§ **Items from a data source**
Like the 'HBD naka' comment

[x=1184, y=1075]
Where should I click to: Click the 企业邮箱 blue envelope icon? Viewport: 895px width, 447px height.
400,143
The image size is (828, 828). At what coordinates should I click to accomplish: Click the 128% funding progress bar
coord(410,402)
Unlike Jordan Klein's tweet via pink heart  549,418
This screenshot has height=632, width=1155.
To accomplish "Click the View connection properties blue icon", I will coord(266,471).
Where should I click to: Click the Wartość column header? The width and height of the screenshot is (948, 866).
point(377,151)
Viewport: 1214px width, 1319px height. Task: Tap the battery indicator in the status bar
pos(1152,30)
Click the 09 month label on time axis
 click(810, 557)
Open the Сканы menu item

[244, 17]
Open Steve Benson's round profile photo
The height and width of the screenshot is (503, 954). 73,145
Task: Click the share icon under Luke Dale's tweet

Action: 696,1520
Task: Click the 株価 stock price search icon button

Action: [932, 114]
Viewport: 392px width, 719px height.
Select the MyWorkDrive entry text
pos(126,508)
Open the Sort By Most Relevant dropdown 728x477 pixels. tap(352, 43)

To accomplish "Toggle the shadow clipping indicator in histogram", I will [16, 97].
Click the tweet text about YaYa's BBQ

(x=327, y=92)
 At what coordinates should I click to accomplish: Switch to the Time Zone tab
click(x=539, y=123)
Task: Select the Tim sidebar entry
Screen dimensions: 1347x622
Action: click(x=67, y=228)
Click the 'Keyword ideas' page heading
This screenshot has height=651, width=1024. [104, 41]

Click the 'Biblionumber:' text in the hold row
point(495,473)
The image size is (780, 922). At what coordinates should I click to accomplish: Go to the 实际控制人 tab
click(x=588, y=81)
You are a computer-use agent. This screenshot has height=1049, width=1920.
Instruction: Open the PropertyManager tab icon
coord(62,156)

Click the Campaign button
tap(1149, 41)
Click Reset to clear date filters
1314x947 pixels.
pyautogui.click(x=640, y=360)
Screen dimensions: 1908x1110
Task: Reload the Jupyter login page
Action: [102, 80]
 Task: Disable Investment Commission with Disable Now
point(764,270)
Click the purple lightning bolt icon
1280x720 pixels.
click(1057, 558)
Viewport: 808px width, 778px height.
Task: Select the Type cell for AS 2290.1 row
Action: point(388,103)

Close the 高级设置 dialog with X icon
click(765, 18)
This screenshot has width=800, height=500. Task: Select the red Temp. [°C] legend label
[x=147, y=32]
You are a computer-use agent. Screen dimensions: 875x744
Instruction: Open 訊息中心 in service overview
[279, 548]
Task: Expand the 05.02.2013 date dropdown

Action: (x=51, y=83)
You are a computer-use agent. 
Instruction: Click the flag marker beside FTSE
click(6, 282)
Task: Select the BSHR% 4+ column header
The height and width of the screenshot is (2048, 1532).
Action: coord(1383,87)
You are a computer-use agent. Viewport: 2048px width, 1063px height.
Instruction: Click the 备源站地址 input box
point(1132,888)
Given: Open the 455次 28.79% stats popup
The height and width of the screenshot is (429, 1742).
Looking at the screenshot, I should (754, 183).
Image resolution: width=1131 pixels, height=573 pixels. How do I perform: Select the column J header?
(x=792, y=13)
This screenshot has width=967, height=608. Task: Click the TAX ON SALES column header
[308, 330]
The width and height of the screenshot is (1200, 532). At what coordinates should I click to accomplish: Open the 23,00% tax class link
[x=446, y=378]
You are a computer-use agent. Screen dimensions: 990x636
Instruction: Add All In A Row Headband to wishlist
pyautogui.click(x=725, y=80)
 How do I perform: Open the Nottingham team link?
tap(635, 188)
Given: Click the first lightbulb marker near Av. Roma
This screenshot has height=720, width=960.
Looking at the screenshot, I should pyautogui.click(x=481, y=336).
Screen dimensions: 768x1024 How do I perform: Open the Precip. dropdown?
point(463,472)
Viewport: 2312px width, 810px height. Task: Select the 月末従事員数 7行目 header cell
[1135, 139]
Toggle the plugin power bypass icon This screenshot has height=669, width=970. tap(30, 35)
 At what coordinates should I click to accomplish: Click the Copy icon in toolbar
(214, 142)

§ **Assigned task**
The lines above are to be retyped exactly, with none omitted.

§ **Written response**
Like the 'HBD naka' comment

[x=1184, y=1075]
Where should I click to: Click the 企业邮箱 blue envelope icon? Viewport: 895px width, 447px height.
400,143
The image size is (828, 828). At what coordinates should I click to accomplish: Click the 128% funding progress bar
coord(410,402)
Unlike Jordan Klein's tweet via pink heart  549,418
This screenshot has height=632, width=1155.
To accomplish "Click the View connection properties blue icon", I will coord(266,471).
Where should I click to: Click the Wartość column header? The width and height of the screenshot is (948, 866).
point(377,151)
Viewport: 1214px width, 1319px height. Task: Tap the battery indicator in the status bar
pos(1152,30)
Click the 09 month label on time axis
 click(810, 557)
Open the Сканы menu item

[244, 17]
Open Steve Benson's round profile photo
The height and width of the screenshot is (503, 954). 73,145
Task: Click the share icon under Luke Dale's tweet

Action: 696,1520
Task: Click the 株価 stock price search icon button

Action: [932, 114]
Viewport: 392px width, 719px height.
Select the MyWorkDrive entry text
pos(126,508)
Open the Sort By Most Relevant dropdown 728x477 pixels. tap(352, 43)

To accomplish "Toggle the shadow clipping indicator in histogram", I will [16, 97].
Click the tweet text about YaYa's BBQ

(x=327, y=92)
 At what coordinates should I click to accomplish: Switch to the Time Zone tab
click(x=539, y=123)
Task: Select the Tim sidebar entry
Screen dimensions: 1347x622
Action: click(x=67, y=228)
Click the 'Keyword ideas' page heading
This screenshot has height=651, width=1024. [104, 41]

Click the 'Biblionumber:' text in the hold row
point(495,473)
The image size is (780, 922). At what coordinates should I click to accomplish: Go to the 实际控制人 tab
click(x=588, y=81)
You are a computer-use agent. This screenshot has height=1049, width=1920.
Instruction: Open the PropertyManager tab icon
coord(62,156)

Click the Campaign button
tap(1149, 41)
Click Reset to clear date filters
1314x947 pixels.
pyautogui.click(x=640, y=360)
Screen dimensions: 1908x1110
Task: Reload the Jupyter login page
Action: [102, 80]
 Task: Disable Investment Commission with Disable Now
point(764,270)
Click the purple lightning bolt icon
1280x720 pixels.
click(1057, 558)
Viewport: 808px width, 778px height.
Task: Select the Type cell for AS 2290.1 row
Action: point(388,103)

Close the 高级设置 dialog with X icon
click(765, 18)
This screenshot has width=800, height=500. Task: Select the red Temp. [°C] legend label
[x=147, y=32]
You are a computer-use agent. Screen dimensions: 875x744
Instruction: Open 訊息中心 in service overview
[279, 548]
Task: Expand the 05.02.2013 date dropdown

Action: (x=51, y=83)
You are a computer-use agent. 
Instruction: Click the flag marker beside FTSE
click(6, 282)
Task: Select the BSHR% 4+ column header
The height and width of the screenshot is (2048, 1532).
Action: coord(1383,87)
You are a computer-use agent. Viewport: 2048px width, 1063px height.
Instruction: Click the 备源站地址 input box
point(1132,888)
Given: Open the 455次 28.79% stats popup
The height and width of the screenshot is (429, 1742).
Looking at the screenshot, I should (754, 183).
Image resolution: width=1131 pixels, height=573 pixels. How do I perform: Select the column J header?
(x=792, y=13)
This screenshot has width=967, height=608. Task: Click the TAX ON SALES column header
[308, 330]
The width and height of the screenshot is (1200, 532). At what coordinates should I click to accomplish: Open the 23,00% tax class link
[x=446, y=378]
You are a computer-use agent. Screen dimensions: 990x636
Instruction: Add All In A Row Headband to wishlist
pyautogui.click(x=725, y=80)
 How do I perform: Open the Nottingham team link?
tap(635, 188)
Given: Click the first lightbulb marker near Av. Roma
This screenshot has height=720, width=960.
Looking at the screenshot, I should pyautogui.click(x=481, y=336).
Screen dimensions: 768x1024 How do I perform: Open the Precip. dropdown?
point(463,472)
Viewport: 2312px width, 810px height. Task: Select the 月末従事員数 7行目 header cell
[1135, 139]
Toggle the plugin power bypass icon This screenshot has height=669, width=970. tap(30, 35)
 At what coordinates should I click to accomplish: Click the Copy icon in toolbar
(214, 142)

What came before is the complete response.